**What you need to do**:
a) In the code_saturne forum post, name every limit that the "ulimit -a" output reports as unlimited.
b) Go on with the code_saturne forum post from the point where it stops.

═════ Text segment ═════

Stop to avoid exceeding time allocation on cluster system

Questions and remarks about code_saturne usage
Forum rules
Please read the forum usage recommendations before posting.
Rodolphe
Posts: 18
Joined: Sun Mar 14, 2021 12:59 pm

Stop to avoid exceeding time allocation on cluster system

Post by Rodolphe »

Hi,

I'm working on a cluster with a batch system and when I run a simulation, the calculation stops and return the following message in the listing file :

Code: Select all

========================================================
   ** Arrêt pour éviter de dépasser le temps alloué.
      ----------------------------------------------
      numéro de pas de temps maximal mis à : 49943
========================================================
When I'm checking the configuration of the cluster, it says that the cpu time is supposed to be unlimited (even tough it is specify that time limit is two days on the documentation). the "ulimit -a" command gives :

Code: Select all

data seg size           (kbytes, -d) unlimited
scheduling priority             (-e) 0
file size               (blocks, -f) unlimited
pending signals                 (-i) 380488
max locked memory       (kbytes, -l) unlimited
max memory size         (kbytes, -m) unlimited
open files                      (-n) 65536
pipe size            (512 bytes, -p) 8
POSIX message queues     (bytes, -q) 819200
real-time priority              (-r) 0
stack size              (kbytes, -s) unlimited
cpu time               (seconds, -t) unlimited
max user processes              (-u) 4096
virtual memory          (kbytes, -v) unlimited
file locks                      (-x) unlimited
What could be the problem here ? Ho wan I fix it ?

═════ Provided material ═════

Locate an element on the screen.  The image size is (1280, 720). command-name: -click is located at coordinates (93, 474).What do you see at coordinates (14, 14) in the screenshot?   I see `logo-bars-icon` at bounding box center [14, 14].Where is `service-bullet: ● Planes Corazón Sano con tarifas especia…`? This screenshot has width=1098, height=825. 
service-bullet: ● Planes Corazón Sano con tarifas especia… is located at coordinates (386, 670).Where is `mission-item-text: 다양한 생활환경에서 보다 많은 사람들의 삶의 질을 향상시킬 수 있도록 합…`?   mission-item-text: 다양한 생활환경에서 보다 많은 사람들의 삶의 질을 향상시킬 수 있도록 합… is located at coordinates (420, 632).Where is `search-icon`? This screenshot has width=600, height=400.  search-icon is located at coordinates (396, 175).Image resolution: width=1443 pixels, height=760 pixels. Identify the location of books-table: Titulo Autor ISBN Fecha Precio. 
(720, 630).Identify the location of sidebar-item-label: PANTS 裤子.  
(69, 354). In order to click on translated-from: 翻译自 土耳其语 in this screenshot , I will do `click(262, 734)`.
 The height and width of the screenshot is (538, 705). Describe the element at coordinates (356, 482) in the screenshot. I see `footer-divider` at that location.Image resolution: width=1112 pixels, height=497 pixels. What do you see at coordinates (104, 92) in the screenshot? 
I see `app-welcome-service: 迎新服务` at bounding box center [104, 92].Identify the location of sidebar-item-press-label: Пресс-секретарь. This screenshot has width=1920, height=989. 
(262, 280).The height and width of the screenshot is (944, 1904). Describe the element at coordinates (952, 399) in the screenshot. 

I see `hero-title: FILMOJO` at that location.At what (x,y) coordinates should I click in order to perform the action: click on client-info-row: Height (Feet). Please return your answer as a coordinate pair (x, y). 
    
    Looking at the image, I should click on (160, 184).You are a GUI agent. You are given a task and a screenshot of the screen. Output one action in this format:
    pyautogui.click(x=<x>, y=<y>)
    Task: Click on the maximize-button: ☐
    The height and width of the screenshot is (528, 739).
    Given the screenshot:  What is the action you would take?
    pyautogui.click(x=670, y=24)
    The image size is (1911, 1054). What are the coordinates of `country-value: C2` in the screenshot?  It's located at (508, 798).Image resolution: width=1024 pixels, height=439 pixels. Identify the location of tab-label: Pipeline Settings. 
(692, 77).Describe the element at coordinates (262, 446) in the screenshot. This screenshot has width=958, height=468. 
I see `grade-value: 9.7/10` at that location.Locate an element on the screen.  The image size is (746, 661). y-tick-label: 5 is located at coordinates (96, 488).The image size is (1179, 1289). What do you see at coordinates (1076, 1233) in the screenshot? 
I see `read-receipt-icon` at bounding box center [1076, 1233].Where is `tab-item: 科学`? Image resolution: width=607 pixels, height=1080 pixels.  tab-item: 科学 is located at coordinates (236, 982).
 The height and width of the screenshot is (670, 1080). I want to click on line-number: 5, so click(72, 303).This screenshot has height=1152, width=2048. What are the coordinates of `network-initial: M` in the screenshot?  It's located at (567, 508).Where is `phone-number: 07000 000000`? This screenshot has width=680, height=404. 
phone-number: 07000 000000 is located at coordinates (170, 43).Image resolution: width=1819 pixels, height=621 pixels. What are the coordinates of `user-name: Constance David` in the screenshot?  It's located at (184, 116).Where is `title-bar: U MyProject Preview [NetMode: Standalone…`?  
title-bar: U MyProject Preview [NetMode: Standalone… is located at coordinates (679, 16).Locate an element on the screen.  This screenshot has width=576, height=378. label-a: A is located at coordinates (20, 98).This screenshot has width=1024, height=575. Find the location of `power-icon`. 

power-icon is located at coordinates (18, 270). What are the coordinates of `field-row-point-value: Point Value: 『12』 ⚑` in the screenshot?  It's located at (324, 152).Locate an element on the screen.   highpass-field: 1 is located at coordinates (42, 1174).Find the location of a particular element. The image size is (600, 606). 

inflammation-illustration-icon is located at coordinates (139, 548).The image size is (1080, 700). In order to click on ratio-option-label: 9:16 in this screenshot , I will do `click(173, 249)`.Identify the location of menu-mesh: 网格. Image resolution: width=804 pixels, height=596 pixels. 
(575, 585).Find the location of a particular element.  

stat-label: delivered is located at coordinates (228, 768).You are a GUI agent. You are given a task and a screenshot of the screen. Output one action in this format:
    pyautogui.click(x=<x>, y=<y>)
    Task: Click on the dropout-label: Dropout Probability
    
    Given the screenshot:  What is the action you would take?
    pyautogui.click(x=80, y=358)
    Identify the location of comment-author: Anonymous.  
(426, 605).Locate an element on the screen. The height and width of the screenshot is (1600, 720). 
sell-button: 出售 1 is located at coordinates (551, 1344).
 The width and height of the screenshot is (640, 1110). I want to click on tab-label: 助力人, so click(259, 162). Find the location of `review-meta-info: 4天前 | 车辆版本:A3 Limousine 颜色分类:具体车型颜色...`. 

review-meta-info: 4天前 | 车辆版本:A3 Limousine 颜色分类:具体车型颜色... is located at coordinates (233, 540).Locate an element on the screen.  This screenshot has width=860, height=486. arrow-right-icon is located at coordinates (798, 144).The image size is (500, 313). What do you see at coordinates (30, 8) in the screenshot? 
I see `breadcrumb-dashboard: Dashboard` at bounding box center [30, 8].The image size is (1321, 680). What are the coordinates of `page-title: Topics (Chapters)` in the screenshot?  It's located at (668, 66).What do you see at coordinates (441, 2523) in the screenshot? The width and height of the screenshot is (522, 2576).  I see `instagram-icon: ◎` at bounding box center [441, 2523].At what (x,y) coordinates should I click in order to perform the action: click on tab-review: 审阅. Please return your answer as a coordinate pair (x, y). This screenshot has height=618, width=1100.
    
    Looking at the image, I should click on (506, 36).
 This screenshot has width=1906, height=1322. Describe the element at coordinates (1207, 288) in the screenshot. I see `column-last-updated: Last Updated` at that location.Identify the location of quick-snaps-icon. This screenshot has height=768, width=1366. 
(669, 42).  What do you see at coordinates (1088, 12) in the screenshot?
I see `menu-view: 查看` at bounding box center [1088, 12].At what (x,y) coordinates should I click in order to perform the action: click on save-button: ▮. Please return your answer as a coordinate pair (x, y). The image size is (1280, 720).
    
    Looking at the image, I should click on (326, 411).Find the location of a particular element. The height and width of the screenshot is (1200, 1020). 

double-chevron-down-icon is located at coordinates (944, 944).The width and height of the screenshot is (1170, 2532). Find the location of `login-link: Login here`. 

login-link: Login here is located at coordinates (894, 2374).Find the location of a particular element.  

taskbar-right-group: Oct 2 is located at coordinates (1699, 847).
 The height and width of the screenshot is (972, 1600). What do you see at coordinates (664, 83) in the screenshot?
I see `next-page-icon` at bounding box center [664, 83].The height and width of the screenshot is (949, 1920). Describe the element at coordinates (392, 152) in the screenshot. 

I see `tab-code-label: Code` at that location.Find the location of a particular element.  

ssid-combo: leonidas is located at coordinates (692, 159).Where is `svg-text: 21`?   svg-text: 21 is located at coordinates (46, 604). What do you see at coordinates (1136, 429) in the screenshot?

═════

**Written answers**:
a)
- data seg size
- file size
- max locked memory
- max memory size
- stack size
- cpu time
- virtual memory
- file locks

b)
(The listing file is too large to be joined here)

Thanks a lot for your help !

Best regards,

Rodolphe
Yvan Fournier
Posts: 4069
Joined: Mon Feb 20, 2012 3:25 pm

Re: Stop to avoid exceeding time allocation on cluster system

Post by Yvan Fournier »

Hello,

What batch system is used ? How long did the computation run ? How much time was allocated in the batch submission.

What is the general information on your case as listed in the forum usage recommendations ?

On a cluster, even if you run ulimit in a symbiotes script, it is often not relevant, depending on the batch system.

Regards,

Yvan
Rodolphe
Posts: 18
Joined: Sun Mar 14, 2021 12:59 pm

Re: Stop to avoid exceeding time allocation on cluster system

Post by Rodolphe »

Hello,

The cluster is using Slurm. My computation last 45 minutes and few seconds no matter what I change in the inputs of my case (except the number of iterations). To estimate the time required, I did run a little submission (1000 iterations compared to 200 000 for the one I'm struggle with) and thus I've allocated 5:30:00 of time (hh:mm:ss). Since it was not working I tried to expand this time to 10:00:00 but without success, the simulation stops at 45 minutes.

Here is the exit of the completed job :

Code: Select all

State: COMPLETED (exit code 0)
Nodes: 1
Cores per node: 24
CPU Utilized: 04:43:54
CPU Efficiency: 25.85% of 18:18:24 core-walltime
Job Wall-clock time: 00:45:46
Memory Utilized: 78.80 MB
Memory Efficiency: 0.32% of 24.00 GB
I joined the files needed.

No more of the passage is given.